[Available data — start]
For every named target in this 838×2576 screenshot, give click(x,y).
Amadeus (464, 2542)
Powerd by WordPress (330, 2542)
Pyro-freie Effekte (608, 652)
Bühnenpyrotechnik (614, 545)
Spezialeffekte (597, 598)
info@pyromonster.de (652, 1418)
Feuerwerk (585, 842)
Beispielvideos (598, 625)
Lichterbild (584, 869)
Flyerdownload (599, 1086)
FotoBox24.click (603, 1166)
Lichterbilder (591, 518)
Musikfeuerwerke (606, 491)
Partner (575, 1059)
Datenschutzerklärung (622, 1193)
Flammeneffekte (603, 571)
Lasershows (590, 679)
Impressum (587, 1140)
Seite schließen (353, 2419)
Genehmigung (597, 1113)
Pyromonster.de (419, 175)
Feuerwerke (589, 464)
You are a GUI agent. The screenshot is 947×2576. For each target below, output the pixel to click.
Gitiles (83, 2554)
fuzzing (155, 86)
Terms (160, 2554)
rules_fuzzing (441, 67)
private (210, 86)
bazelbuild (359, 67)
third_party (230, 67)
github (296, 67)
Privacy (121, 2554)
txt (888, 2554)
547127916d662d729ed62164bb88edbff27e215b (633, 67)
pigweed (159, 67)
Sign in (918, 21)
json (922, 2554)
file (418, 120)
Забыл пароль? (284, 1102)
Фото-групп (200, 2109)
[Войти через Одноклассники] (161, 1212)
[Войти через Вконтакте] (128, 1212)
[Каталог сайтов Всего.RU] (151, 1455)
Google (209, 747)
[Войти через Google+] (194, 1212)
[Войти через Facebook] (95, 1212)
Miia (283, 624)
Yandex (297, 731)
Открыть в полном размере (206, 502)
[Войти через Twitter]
[Available data — finish]
- Activity
Return only the part of the records above that opens with the line containing "Datenschutzerklärung (622, 1193)" and closes with the line containing "[Войти через Вконтакте] (128, 1212)", ends included.

- Finished task
Datenschutzerklärung (622, 1193)
Flammeneffekte (603, 571)
Lasershows (590, 679)
Impressum (587, 1140)
Seite schließen (353, 2419)
Genehmigung (597, 1113)
Pyromonster.de (419, 175)
Feuerwerke (589, 464)
You are a GUI agent. The screenshot is 947×2576. For each target below, output the pixel to click.
Gitiles (83, 2554)
fuzzing (155, 86)
Terms (160, 2554)
rules_fuzzing (441, 67)
private (210, 86)
bazelbuild (359, 67)
third_party (230, 67)
github (296, 67)
Privacy (121, 2554)
txt (888, 2554)
547127916d662d729ed62164bb88edbff27e215b (633, 67)
pigweed (159, 67)
Sign in (918, 21)
json (922, 2554)
file (418, 120)
Забыл пароль? (284, 1102)
Фото-групп (200, 2109)
[Войти через Одноклассники] (161, 1212)
[Войти через Вконтакте] (128, 1212)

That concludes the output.